学习文本>
***
[发明专利]NOX2基因缺陷rd1小鼠模型及其制备方法和应用

说明书

本发明涉及NOX2基因缺陷rd1小鼠模型及其制备方法和应用，属于生物技术领域。本发明提供了一种制备NOX2基因缺陷rd1小鼠模型的方法，所述方法通过将NOX2基因敲除小鼠和rd1小鼠经杂交和筛选，得到了NOX2基因缺陷rd1小鼠模型；使用所述方法制得的NOX2基因缺陷rd1小鼠模型视网膜外核层感光细胞丢失明显延迟，小胶质细胞活化显著抑制，小胶质细胞中NOX2表达明显减少，这不仅进一步验证了小胶质细胞中NOX2活化是遗传性视网膜变性的致病机制，而且为筛选和研发作用机制更明确、特异性更强、更有上市和临床应用前景的治疗和/或预防视网膜变性的药物提供了基础，极具应用前景。

技术领域

本发明涉及NOX2基因缺陷rd1小鼠模型及其制备方法和应用，属于生物技术领域。

背景技术

原发性视网膜色素变性(retinitis pigmentosa,RP)是引起进行性感光细胞凋亡的一组遗传性眼病，发病率为1/3000～4000，已导致包括全球超过150万成年者致盲。虽然基因及干细胞疗法在治疗原发性视网膜色素变性上取得了一定的进展，但由于RP表型的复杂性或技术本身存在的潜在问题，其在临床上广泛应用还不现实，因此，对继发于基因变异下游共同病理机制的研究仍十分重要。即使不能根本改变病变的致病原因(基因突变)，但以其共同致病机制核心环节为靶点进行药物治疗仍可延缓感光细胞丢失，推迟患者致盲时间，提高其生活质量。
***
指定任务 1> 把专利说明书中以“原发性视网膜色素变性”开头的段落改写成要点列表，保留其主要事实。
指定任务 2> 请照原文抄录专利说明书中从“原发性视网膜色素变性(ret”到“者致盲时间，提高其生活质量。”的这一段。
这些记录取自另一出处。
***
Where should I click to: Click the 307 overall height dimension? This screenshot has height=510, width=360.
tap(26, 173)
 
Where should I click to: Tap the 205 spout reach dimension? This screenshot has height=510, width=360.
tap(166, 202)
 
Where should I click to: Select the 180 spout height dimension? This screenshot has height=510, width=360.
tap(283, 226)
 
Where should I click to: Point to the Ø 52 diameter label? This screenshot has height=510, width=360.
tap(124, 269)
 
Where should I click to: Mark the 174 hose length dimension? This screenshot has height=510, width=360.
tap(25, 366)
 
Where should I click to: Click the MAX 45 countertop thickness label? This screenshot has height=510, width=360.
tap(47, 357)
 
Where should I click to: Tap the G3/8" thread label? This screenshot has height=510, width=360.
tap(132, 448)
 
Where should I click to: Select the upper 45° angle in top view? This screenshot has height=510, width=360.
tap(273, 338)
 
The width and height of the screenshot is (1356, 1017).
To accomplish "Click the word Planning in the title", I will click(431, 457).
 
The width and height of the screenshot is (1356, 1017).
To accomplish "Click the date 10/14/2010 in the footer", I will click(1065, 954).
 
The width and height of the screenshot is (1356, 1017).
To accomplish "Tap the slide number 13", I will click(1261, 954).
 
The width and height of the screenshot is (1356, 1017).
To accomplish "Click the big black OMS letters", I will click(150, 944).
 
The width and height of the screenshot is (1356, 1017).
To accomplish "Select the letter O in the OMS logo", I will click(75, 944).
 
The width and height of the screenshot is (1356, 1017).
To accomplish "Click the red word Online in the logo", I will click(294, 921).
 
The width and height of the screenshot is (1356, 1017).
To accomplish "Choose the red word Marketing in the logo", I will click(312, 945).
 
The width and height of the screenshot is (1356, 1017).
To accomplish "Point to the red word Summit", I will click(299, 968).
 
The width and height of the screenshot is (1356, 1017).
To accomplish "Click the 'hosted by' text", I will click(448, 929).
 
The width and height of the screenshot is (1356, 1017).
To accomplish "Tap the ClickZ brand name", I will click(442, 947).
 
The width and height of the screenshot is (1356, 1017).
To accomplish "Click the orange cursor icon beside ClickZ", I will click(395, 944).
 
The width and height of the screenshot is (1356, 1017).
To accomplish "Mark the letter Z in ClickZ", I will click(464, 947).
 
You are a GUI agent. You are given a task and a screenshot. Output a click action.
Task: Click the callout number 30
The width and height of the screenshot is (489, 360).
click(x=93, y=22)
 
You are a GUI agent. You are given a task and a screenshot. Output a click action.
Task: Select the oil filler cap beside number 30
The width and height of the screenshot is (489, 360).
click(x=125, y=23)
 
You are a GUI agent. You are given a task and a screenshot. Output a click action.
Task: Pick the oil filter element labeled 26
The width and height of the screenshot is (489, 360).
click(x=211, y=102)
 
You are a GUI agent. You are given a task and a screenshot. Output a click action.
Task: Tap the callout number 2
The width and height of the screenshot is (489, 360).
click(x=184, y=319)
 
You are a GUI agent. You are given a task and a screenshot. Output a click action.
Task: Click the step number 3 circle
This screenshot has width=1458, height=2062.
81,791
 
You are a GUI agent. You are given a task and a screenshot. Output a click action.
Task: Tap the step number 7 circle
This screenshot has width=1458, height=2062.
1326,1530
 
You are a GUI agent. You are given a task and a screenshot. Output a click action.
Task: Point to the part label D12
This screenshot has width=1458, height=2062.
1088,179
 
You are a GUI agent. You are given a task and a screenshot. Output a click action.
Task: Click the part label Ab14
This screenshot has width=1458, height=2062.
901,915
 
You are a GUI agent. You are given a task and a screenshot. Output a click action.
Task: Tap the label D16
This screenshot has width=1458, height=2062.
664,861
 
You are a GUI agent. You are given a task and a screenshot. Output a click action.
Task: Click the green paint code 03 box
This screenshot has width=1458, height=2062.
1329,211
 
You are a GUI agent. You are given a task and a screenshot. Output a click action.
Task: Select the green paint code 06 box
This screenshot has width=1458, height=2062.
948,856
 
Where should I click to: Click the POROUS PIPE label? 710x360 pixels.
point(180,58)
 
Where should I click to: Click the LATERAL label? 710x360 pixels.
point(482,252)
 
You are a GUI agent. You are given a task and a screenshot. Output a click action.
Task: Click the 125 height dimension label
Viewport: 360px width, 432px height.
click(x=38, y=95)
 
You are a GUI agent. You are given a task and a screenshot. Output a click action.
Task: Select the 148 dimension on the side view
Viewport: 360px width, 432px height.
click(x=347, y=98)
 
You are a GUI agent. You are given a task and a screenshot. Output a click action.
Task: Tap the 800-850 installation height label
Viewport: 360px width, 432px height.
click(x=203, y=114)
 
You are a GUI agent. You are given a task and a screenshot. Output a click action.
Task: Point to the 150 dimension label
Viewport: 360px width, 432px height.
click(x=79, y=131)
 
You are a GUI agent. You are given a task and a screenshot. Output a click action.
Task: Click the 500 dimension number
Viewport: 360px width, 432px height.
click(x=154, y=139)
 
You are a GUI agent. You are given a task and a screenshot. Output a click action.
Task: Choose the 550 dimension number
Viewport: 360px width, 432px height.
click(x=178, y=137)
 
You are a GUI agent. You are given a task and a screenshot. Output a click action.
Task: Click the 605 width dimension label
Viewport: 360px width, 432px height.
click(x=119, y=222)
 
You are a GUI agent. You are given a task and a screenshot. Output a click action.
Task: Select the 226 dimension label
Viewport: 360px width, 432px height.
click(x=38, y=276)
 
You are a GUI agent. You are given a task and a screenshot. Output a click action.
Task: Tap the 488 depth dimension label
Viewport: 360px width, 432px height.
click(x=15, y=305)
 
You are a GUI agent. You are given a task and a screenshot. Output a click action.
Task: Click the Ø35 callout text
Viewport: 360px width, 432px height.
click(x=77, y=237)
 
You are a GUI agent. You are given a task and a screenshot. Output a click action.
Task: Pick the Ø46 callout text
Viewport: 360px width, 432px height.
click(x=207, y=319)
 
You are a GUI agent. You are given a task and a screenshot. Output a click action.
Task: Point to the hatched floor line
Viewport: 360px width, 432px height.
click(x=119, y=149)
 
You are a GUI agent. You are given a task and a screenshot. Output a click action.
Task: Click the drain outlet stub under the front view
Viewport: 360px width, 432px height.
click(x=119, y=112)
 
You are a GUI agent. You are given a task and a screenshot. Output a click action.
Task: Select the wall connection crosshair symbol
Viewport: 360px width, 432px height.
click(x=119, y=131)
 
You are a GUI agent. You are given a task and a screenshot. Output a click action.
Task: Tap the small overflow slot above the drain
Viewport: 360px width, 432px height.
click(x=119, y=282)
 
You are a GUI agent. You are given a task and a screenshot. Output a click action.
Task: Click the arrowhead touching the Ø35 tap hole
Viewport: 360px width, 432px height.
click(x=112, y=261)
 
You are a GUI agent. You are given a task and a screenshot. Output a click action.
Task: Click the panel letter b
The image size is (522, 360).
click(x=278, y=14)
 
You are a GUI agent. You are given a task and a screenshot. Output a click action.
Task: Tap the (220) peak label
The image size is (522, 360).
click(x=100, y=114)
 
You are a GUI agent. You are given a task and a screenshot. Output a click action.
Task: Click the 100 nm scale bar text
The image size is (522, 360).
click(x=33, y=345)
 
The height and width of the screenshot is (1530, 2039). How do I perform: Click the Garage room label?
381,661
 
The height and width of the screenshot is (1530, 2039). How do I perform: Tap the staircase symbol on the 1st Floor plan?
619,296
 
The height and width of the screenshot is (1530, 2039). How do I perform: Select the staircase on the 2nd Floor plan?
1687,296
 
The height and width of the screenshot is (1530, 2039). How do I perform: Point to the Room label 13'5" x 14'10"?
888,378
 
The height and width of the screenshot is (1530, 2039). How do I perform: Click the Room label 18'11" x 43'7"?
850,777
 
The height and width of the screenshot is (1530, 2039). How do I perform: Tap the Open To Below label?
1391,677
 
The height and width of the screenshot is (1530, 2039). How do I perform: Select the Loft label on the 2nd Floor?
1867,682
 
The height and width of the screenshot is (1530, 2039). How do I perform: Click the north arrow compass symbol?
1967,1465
***
任务结果 1>
- 原发性视网膜色素变性（RP）是一组引起感光细胞进行性凋亡的遗传性眼病，发病率为1/3000～4000，全球已有超过150万成年人因此致盲。
- 基因疗法和干细胞疗法在治疗RP上已有一定进展。不过，由于RP表型复杂，或技术本身存在潜在问题，这些疗法目前还难以在临床上广泛应用。
- 因此，研究基因变异下游的共同病理机制仍十分重要。
- 即使无法从根本上改变基因突变这一病因，以共同致病机制的核心环节为靶点进行药物治疗，仍可延缓感光细胞丢失，推迟患者致盲时间，提高生活质量。

任务结果 2>
原发性视网膜色素变性(retinitis pigmentosa,RP)是引起进行性感光细胞凋亡的一组遗传性眼病，发病率为1/3000～4000，已导致包括全球超过150万成年者致盲。虽然基因及干细胞疗法在治疗原发性视网膜色素变性上取得了一定的进展，但由于RP表型的复杂性或技术本身存在的潜在问题，其在临床上广泛应用还不现实，因此，对继发于基因变异下游共同病理机制的研究仍十分重要。即使不能根本改变病变的致病原因(基因突变)，但以其共同致病机制核心环节为靶点进行药物治疗仍可延缓感光细胞丢失，推迟患者致盲时间，提高其生活质量。